NOTE: An important thing to remember when using Pipes is that when calculating the number of items in the pipe from the Tail and Head pointers you must take into account the wrap around. This is a case of checking if Head < Tail and then adding the length of the buffer to Head before doing the calculation.

Quick Circular Wraps

Instead of using actual addresses for Tail and Head, indexes are often used from the start of the buffer. A power of two is normally used for the size of the buffer because the wrap around can then be done using a logical AND operation.

For example, a buffer size of 2^8 = 256 can be done using AND 255. Of course there is a much easier way to perform this in 80x86, using the built in MOD 256 operation of a byte variable.

An old technique which was used a great deal on the old Amiga and Atari ST was the overflow buffer copy method. This was often needed for scrolling the screen because the video hardware did not wrap around in a small 64Kb block of memory as the PC does. The technique used a double width buffer which contained an exact copy of the first half of it.

         <--1st half --> <--2nd half -->
         ------- -------
         -------- --------
 position 0 1 2 3 4 5 6   7 8 9 a b c d

The width of the screen is 7 characters (A,B,C,D,E,F,G). We start viewing the screen from position 0, so we see ABCDEFG. Then as we move right we see BCDEFGA (position 1..7). If we move right again we see CDEFGAB (position 2..8). Of course as we move by one position we update the right edge in both halves.

This continues until position = 7, at this point we see ABCDEFG (position 7..d) and so we can reset the position back to 0 to see ABCDEFG (position 0..6).

The nice thing about this technique is that you never need to perform the wrap around on the 2 index values, only on the start position. This was really important on the Amiga/ST because it was either impossible (the hardware didn't wrap) or too slow (an AND instruction took 4 Clock-cycles, on a 8Mhz machine that was sometimes just TOO much.

Fast Allocating/Freeing structures

This is a nice, quick trick told to me by a fellow coder (hi Phil).

Suppose you need to quickly allocate small structures and release them afterwards. And say within these small structures you had some static data which didn't change. The normally DOS/Windows allocation methods take a large amound of time and then you still have the problem of initialising the static parts of each and every structure.

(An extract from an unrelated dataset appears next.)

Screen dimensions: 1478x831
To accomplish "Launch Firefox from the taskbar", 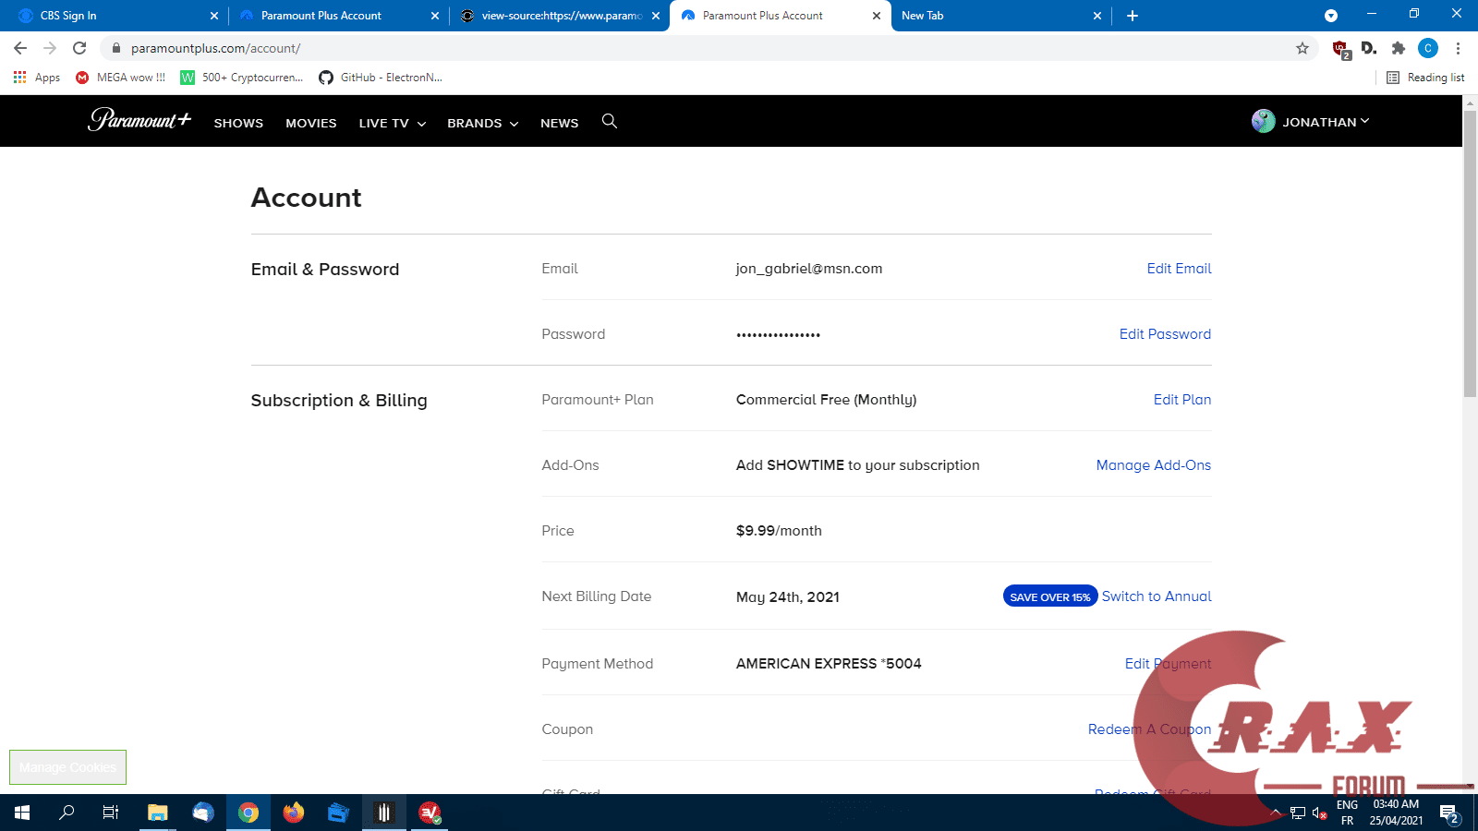I will click(293, 813).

The solution is to use a stack and pre-allocate all the structures you will need before you need them, initialising the static parts where needed. As each structure is allocated push it's address onto a small stack, this is just a list of structure addresses.

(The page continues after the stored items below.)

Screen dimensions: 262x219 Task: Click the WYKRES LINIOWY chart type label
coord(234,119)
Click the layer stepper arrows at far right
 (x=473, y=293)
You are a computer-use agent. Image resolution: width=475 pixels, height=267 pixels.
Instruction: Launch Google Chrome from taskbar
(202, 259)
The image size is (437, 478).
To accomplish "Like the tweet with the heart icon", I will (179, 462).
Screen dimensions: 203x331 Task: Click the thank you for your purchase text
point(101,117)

Now when you want to use one of these structures simply pop the top address from the allocation-stack.

Because you are not using DOS/Windows to allocate each structure and intialise the static parts of each structure this will be far, far quicker.

When building the allocation-stack you may wish to push 0000 as the first item to indicate when no more structures are available, or you could use a simple counter.

Recursion and "Fake-Stacks"

Sometimes you will need to use recursion. This is usually need for the classic flood-fill algorithm. The danger with recursion is that the stack isn't big enough and so crashes or system lock-ups can occur.

But in most/all situations a "fake-stack" can be used instead of calling the routine from within itself. This not only works out faster in most cases but uses less memory because you don't need the space for each and every return address. Also you don't need to rely on DOS/Windows or your assembler to allocate enough stack space because you can allocate it yourself and release it afterwards (something a recursive method couldn't easily do).

A stack is nothing more than an area of memory used as a buffer and a variable used as an address pointer to tell us where the next, new item should be written to.

Closing Words

Well, I hope newbie coders have understood this. Stacks are very useful structures, without them we would have no sub-routines, no interrupts and programs would be so big that not even M1cr0$s0ft could release them.

The circular buffer technique is used for many things, one of the best uses for it is for keyboard buffers or event queues inside interrupt handlers.

Good luck.


TAD #:o)